Carrie Watkins, another Influence & Co. account strategist, works with Romph Pou, a marketing agency, and one of their clients. Carrie says that when it comes to communication, consistency is key.
"Our contacts are busy — they work with multiple clients and juggle multiple priorities. Getting on the phone can be tricky, so email and Core [our proprietary workflow software] have been our primary channels for communication, which allows them to address questions and strategy as they can fit it in."
Communication through ICo Core has been game-changing in terms of communication efficiency. It houses everything our clients need in order to review content and provide feedback and approval so we can keep their projects moving and not bog down their day with scads of requests and calls.

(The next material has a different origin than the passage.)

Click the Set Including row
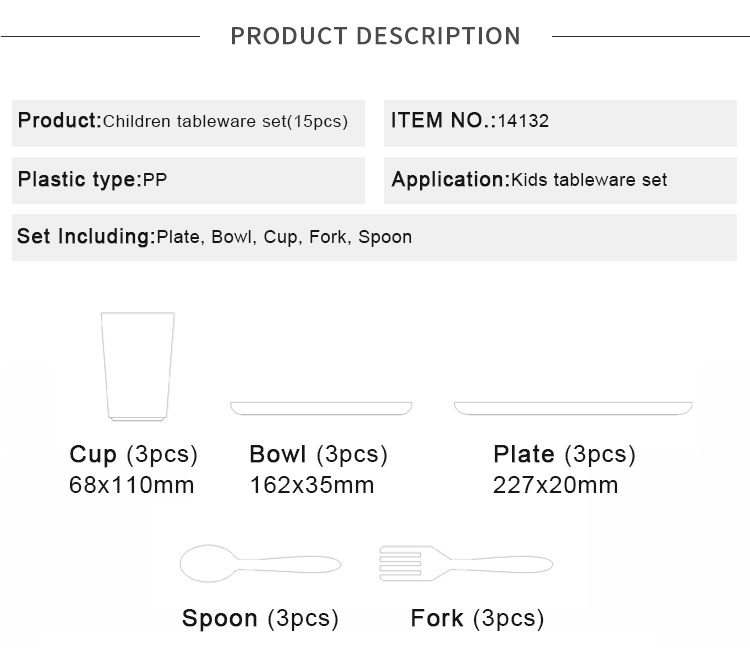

Traditionally, when you work with a client to deliver a need, you're not only the service provider, but you're also the project manager. When working with a client to deliver a service to their client, it's helpful if there's another project manager involved.
As an account strategist, Aaron serves as the project manager for his clients. Because he isn't working directly with BigWideSky's end client, though, there's essentially a project manager at BigWideSky, too. For example, when Aaron provides questions during the knowledge-sharing phase of the content creation process (this helps his team get all the information needed from the content author to put the piece together), BigWideSky will handle sending the questions to the end client. From there, BigWideSky will be in charge of following up and making sure the task stays on track based on Aaron's prompts.
It can seem as though there are a lot of moving parts involved, but Aaron keeps his team and the managing client on the same page by providing BigWideSky with a status sheet that he updates regularly. This keeps everyone in the know on where each piece of content is at in the process.
This should hold true for anyone you're working with, but especially when you're not working directly with the client you're servicing, knowing their strategy like the back of your hand will go a long way toward ensuring success.
Carrie says that because she and the rest of her team don't speak with the end client directly, it's important for them to have a solid understanding of what is valuable to both the agency and their client so they can steer the content strategy in the right direction.
Since follow-ups to gain clarification and additional information can be taxing, Carrie and her team focus on topics and areas that use the knowledge they gained during the onboarding process and knowledge-sharing meetings with the managing client, pulling in appropriate additional resources when necessary. This allows them to own and drive the strategy, and deliver on the end client's expectations.
The way our team works with these types of agency clients makes all the difference in ensuring things continue to move along and that what we deliver is aligned with the end client's expectations. The process is probably the most important piece of the puzzle, and for Carrie and Aaron, this is what works best:
When working with a client's client, and doing so in a way that delivers on strategy and on schedule, you definitely have your work cut out for you. There's a lot of juggling, various factors to consider, uncharted territory to embark upon, etc. But it's actually quite manageable when you designate the right people, have the strategy down pat, and get the process down to a science.